# Exercise requirements
Using the material that follows, identify and copy each line with the string "description".

# Records for processing

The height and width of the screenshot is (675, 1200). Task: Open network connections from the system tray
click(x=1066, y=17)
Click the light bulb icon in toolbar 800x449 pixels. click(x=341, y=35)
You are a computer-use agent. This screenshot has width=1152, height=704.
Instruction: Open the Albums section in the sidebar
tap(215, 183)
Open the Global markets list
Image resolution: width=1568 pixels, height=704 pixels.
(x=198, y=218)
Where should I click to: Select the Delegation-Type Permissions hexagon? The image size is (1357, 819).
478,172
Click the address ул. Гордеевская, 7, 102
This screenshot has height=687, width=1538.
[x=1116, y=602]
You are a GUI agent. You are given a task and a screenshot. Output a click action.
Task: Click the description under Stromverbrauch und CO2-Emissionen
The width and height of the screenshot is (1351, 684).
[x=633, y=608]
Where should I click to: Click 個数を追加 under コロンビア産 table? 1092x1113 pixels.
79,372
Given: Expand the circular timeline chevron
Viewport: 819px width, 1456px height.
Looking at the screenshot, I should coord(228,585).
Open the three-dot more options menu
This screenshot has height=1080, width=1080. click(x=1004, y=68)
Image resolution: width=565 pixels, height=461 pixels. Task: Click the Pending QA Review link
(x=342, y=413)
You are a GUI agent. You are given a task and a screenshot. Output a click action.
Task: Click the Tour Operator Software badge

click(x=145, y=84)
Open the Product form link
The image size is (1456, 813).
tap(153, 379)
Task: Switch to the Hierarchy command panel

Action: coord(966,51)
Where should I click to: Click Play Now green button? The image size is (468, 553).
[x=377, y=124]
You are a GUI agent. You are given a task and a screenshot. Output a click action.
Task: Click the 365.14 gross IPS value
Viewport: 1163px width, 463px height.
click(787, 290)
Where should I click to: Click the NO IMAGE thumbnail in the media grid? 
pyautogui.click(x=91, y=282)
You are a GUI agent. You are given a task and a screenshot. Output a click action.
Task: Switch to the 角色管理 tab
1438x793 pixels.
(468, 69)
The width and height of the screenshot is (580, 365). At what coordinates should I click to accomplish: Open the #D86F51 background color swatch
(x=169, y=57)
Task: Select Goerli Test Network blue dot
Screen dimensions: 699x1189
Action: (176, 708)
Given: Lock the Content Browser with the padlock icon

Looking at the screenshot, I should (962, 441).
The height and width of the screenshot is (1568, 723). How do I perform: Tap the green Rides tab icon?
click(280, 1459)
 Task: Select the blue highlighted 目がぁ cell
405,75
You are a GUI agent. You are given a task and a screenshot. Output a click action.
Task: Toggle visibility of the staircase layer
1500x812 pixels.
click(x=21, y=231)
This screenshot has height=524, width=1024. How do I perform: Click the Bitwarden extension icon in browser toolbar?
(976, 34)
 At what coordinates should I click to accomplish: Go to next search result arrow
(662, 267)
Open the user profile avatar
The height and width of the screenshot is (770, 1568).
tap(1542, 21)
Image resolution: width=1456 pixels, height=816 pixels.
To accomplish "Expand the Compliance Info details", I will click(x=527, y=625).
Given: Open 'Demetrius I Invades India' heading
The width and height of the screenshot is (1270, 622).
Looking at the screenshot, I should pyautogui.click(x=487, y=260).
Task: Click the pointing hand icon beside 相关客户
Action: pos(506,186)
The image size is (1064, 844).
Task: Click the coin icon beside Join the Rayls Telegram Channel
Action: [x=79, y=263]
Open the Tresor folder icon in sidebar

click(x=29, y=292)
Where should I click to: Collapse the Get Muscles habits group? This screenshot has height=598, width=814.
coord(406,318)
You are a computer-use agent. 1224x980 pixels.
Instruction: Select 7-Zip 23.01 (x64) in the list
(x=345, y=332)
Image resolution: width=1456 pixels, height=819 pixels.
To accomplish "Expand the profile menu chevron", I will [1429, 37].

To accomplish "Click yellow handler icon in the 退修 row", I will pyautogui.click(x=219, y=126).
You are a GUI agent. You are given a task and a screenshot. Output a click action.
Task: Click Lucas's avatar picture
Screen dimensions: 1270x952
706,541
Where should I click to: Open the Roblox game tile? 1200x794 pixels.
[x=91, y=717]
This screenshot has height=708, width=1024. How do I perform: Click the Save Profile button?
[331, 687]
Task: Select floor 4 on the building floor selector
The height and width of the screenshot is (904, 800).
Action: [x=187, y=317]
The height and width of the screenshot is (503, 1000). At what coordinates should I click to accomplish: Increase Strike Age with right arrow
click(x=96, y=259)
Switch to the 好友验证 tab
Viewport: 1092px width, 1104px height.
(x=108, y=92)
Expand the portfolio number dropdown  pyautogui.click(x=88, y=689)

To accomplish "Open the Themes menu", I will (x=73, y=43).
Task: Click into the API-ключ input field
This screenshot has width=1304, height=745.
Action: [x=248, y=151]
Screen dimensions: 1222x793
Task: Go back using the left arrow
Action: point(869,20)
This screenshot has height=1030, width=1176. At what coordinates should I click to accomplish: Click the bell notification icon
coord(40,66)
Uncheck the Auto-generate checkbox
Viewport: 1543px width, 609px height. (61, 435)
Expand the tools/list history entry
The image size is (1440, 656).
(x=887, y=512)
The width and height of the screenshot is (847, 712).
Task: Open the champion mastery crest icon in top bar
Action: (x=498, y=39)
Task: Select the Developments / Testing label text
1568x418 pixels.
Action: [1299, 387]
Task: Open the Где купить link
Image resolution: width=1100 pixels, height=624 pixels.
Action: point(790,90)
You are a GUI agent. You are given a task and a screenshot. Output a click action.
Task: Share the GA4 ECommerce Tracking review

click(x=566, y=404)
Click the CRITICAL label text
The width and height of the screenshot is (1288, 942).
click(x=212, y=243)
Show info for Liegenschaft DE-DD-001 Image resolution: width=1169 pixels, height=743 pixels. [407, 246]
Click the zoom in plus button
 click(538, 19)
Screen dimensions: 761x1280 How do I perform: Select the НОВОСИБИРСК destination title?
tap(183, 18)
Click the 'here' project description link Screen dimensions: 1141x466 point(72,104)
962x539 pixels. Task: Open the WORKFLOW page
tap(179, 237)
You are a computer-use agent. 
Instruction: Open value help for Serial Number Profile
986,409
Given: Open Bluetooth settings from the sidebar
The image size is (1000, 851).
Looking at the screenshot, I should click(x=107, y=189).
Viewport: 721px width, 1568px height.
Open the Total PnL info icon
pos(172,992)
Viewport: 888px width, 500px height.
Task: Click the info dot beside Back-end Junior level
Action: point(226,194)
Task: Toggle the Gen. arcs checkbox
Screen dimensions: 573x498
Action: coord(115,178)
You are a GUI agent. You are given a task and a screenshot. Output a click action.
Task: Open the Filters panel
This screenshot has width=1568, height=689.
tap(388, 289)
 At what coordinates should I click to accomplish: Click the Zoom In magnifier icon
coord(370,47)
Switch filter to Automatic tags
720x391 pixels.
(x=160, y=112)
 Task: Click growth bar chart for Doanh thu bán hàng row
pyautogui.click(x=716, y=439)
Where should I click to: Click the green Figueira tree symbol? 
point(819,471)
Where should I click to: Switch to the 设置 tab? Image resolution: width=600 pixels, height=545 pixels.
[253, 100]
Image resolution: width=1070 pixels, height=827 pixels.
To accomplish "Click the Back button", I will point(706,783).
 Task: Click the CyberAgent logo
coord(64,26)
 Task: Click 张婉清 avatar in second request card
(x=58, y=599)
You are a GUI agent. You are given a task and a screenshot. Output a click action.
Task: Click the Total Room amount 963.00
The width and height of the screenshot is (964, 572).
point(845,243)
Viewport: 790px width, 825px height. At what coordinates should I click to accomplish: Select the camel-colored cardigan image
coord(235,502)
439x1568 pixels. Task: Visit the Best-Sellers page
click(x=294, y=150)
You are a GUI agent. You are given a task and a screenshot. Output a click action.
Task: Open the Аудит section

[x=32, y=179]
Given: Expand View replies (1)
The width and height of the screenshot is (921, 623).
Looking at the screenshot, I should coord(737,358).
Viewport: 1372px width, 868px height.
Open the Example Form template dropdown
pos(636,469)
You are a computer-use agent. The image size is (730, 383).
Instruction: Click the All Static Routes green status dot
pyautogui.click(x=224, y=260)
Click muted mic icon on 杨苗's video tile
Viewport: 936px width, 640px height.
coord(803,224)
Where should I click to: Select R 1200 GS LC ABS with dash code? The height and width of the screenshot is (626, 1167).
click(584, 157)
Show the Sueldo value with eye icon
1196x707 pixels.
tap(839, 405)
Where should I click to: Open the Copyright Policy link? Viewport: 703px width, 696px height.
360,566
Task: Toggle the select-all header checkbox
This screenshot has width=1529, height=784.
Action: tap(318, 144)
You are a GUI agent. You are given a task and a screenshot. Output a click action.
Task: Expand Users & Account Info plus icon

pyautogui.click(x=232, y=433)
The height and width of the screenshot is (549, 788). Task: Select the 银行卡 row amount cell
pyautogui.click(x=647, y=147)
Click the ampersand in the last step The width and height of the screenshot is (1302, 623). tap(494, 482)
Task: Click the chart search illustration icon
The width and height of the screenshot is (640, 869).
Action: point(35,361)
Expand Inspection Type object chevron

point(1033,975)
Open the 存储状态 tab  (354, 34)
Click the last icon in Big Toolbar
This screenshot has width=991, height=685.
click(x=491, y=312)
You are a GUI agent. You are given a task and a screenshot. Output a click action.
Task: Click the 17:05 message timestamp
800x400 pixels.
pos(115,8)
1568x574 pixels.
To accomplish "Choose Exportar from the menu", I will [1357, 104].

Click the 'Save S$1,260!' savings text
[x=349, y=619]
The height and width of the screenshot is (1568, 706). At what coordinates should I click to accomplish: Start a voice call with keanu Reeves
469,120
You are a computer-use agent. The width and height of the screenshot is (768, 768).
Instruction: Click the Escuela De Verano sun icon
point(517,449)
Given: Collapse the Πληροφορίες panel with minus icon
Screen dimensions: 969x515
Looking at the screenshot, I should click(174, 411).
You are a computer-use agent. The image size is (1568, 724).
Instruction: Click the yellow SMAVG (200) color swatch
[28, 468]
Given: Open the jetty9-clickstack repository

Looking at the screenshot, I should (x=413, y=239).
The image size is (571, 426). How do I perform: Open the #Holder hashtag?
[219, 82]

# Task solution
Task: Click the description under Stromverbrauch und CO2-Emissionen
Click the 'here' project description link Screen dimensions: 1141x466 point(72,104)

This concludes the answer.